Emile has little knowledge, but it is really his own; he knows nothing by halves; and the most important fact is that he does not now know things he will one day know; that many things known to other people he never will know; and that there is an infinity of things which neither he nor any one else ever will know. He is prepared for knowledge of every kind; not because he has so much, but because he knows how to acquire it; his mind is open to it, and, as Montaigne says, if not taught, he is at least teachable. I shall be satisfied if he knows how to find out the "wherefore" of everything he knows and the "why" of everything he believes. I repeat that my object is not to give him knowledge, but to teach him how to acquire it at need; to estimate it at its true value, and above all things, to love the truth. By this method we advance slowly, but take no useless steps, and are not obliged to retrace a single one.

Emile understands only the natural and purely physical sciences. He does not even know the name of history, or the meaning of metaphysics and ethics. He knows the essential relations between men and things, but nothing of the moral relations between man and man. He does not readily generalize or conceive of abstractions. He observes the qualities common to certain bodies without reasoning about the qualities themselves. With the aid of geometric figures and algebraic signs, he knows something of extension and quantity. Upon these figures and signs his senses rest their knowledge of the abstractions just named. He makes no attempt to learn the nature of things, but only such of their relations as concern himself. He estimates external things only by their relation to him; but this estimate is exact and positive, and in it fancies and conventionalities have no share. He values most those things that are most useful to him; and never deviating from this standard, is not influenced by general opinion.

Emile is industrious, temperate, patient, steadfast, and full of courage. His imagination, never aroused, does not exaggerate dangers. He feels few discomforts, and can bear pain with fortitude, because he has never learned to contend with fate. He does not yet know exactly what death is, but, accustomed to yield to the law of necessity, he will die when he must, without a groan or a struggle. Nature can do no more at that moment abhorred by all. To live free and to have little to do with human affairs is the best way of learning how to die.

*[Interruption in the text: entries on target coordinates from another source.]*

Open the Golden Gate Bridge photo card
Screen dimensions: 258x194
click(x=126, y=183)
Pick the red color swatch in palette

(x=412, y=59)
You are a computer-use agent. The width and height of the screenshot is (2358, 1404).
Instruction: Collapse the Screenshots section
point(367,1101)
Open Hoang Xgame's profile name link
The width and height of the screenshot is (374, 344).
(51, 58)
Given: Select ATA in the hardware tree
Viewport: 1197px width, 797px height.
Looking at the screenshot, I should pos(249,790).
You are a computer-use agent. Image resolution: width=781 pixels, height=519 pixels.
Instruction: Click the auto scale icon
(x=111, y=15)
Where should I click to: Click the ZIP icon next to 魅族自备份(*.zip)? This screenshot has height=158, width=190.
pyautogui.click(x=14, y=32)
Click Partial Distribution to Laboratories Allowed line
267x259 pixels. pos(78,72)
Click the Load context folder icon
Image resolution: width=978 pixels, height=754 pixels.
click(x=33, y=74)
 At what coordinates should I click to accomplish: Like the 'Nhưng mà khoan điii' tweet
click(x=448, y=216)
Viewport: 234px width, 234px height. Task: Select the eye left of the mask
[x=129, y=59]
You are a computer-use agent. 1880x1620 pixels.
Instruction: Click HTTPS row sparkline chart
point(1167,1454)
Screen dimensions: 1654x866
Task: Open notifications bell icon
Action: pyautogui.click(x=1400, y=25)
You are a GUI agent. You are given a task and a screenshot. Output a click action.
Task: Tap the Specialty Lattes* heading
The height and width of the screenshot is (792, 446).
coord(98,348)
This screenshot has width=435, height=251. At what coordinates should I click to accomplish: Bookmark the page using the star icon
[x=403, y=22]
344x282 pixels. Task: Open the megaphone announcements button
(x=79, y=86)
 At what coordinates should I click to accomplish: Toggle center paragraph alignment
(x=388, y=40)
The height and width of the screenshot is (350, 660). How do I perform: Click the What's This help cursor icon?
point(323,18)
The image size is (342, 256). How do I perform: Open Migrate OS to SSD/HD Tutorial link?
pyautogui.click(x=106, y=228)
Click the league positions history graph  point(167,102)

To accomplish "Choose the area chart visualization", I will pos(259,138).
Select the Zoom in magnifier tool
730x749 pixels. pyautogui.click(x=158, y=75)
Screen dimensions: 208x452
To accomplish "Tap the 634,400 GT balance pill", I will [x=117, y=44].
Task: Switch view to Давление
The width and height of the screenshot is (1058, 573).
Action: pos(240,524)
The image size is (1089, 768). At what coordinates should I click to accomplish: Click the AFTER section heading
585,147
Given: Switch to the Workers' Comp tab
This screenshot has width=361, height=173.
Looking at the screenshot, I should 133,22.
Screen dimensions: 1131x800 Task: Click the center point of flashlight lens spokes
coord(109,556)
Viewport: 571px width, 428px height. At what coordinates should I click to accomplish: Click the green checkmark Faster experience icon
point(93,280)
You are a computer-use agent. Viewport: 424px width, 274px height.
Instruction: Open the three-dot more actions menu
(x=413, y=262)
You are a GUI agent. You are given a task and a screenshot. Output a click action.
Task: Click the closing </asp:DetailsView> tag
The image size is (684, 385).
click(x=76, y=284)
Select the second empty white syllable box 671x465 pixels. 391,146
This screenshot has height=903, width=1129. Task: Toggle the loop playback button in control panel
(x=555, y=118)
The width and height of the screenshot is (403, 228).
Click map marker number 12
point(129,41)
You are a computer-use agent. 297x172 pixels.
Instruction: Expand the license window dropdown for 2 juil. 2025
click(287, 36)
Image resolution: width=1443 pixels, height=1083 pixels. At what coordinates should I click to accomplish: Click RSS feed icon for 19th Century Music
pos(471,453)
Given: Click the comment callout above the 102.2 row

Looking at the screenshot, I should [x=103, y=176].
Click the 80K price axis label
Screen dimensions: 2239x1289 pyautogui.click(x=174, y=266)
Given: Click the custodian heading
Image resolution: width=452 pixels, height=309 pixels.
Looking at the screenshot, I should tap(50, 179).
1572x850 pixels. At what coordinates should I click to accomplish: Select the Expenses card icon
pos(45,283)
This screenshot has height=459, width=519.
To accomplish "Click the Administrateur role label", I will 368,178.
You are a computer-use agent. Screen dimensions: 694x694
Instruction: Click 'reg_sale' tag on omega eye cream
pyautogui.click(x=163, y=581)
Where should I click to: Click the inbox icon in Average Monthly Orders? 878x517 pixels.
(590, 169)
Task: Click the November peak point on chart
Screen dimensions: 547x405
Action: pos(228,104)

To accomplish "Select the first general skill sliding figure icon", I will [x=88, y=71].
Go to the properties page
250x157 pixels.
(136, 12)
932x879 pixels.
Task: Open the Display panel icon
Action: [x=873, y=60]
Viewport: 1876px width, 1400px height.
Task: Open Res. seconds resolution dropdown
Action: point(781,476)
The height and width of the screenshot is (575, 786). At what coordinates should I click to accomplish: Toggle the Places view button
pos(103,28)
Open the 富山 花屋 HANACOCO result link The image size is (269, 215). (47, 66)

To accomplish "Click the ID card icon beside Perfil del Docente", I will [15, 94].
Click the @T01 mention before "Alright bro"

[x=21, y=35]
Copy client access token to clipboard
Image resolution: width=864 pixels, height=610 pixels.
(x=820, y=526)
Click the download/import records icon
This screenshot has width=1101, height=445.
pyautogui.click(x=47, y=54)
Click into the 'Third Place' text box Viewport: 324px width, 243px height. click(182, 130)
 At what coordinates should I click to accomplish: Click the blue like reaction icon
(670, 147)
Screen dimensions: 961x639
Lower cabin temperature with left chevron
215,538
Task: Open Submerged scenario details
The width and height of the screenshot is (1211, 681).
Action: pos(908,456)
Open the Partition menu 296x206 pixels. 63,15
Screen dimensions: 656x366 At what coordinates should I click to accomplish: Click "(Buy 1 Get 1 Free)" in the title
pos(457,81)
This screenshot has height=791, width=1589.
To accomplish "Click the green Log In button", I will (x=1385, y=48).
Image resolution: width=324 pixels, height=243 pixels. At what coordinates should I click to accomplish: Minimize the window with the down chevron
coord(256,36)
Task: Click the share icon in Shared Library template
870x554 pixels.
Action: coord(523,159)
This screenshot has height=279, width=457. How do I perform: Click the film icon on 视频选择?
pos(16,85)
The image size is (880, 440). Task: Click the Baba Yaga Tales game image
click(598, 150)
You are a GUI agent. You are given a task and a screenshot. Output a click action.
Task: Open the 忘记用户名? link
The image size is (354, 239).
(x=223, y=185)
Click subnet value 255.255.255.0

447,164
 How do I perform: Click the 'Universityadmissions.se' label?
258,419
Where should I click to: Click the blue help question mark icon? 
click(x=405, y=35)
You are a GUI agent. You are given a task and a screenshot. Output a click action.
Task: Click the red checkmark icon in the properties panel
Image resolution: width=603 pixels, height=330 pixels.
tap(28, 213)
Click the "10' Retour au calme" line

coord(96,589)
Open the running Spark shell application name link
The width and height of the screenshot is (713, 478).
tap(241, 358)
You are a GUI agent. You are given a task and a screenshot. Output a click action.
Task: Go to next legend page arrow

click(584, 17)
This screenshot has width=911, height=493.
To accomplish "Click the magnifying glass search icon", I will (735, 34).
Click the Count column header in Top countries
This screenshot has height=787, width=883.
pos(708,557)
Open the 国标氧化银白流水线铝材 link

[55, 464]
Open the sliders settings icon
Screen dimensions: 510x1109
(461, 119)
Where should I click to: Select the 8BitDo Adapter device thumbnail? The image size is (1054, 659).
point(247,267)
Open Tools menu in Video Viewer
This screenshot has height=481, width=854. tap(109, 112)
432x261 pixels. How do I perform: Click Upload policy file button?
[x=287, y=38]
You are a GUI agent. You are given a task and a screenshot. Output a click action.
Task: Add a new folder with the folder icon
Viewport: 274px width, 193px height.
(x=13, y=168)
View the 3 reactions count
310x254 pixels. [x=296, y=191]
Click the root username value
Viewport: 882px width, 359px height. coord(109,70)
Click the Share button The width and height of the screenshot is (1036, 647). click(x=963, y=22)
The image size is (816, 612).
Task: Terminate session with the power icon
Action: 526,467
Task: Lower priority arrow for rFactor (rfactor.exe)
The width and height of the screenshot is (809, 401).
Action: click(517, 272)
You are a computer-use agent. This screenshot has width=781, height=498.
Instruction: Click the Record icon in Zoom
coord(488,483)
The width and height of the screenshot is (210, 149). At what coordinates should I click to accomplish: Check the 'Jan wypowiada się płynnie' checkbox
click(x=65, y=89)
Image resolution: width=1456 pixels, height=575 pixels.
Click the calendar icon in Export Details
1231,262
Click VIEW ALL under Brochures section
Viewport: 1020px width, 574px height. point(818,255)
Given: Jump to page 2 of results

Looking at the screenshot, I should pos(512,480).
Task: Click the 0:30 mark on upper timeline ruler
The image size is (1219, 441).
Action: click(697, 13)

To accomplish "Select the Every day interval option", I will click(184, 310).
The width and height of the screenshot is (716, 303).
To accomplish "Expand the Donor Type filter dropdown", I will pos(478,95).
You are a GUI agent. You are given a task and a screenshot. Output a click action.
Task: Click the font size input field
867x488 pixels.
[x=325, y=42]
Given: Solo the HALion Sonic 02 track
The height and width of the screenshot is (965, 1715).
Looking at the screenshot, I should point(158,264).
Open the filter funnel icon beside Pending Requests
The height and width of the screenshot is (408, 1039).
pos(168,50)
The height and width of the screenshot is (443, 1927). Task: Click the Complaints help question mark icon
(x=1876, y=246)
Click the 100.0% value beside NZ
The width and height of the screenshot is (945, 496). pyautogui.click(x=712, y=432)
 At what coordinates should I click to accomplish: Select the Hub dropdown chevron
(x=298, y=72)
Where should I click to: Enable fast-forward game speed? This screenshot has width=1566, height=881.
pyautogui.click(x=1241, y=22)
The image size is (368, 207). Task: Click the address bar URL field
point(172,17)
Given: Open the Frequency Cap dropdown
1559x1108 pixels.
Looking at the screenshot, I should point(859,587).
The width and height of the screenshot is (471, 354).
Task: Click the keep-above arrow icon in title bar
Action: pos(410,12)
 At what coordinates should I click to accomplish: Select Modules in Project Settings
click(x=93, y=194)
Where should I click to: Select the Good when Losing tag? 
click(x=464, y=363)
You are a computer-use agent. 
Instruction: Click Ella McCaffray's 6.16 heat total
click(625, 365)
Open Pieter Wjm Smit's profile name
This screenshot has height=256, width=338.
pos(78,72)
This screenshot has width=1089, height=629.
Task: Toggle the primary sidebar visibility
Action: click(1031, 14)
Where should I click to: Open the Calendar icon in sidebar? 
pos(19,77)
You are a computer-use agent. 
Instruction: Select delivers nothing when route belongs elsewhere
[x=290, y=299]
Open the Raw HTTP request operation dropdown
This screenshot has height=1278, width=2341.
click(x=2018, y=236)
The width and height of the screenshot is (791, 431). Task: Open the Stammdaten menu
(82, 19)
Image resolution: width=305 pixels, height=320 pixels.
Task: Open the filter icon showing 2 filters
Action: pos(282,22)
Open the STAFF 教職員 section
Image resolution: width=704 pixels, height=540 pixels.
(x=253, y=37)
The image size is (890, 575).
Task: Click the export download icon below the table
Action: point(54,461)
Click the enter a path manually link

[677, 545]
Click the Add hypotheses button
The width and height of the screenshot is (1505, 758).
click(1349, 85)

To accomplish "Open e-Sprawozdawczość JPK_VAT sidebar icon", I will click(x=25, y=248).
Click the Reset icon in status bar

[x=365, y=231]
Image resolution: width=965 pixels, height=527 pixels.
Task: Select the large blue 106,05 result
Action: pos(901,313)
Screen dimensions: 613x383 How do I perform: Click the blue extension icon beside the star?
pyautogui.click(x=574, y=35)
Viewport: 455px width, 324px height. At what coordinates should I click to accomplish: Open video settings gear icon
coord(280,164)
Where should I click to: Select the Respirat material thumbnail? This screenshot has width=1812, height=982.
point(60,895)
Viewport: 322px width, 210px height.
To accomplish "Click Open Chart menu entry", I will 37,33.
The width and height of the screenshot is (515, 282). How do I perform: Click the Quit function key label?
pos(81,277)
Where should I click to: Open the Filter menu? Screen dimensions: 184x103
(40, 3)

In a word, Emile has every virtue which affects himself. To have the social virtues as well, he only needs to know the relations which make them necessary; and this knowledge his mind is ready to receive. He considers himself independently of others, and is satisfied when others do not think of him at all. He exacts nothing from others, and never thinks of owing anything to them. He is alone in human society, and depends solely upon himself. He has the best right of all to be independent, for he is all that any one can be at his age. He has no errors but such as a human being must have; no vices but those from which no one can warrant himself exempt. He has a sound constitution, active limbs, a fair and unprejudiced mind, a heart free and without passions. Self-love, the first and most natural of all, has scarcely manifested itself at all. Without disturbing any one's peace of mind he has led a happy, contented life, as free as nature will allow. Do you think a youth who has thus attained his fifteenth year has lost the years that have gone before?



[1] This might be carried too far, and is to be admitted with some reservations. Ignorance is never alone; its companions are always error and presumption. No one is so certain that he knows, as he who knows nothing; and prejudice of all kinds is the form in which our ignorance is clothed.

[2] The armillary sphere is a group of pasteboard or copper circles, to illustrate the orbits of the planets, and their position in relation to the earth, which is represented by a small wooden ball.

[3] The imaginary circles traced on the celestial sphere, and figured in the armillary sphere by metallic circles, are called culures.

[4] Rousseau here informs his readers that even these reproaches are expected, he having dictated them beforehand to the mountebank; all this scene has been arranged to deceive the child. What a refinement of artifice in this passionate lover of the natural!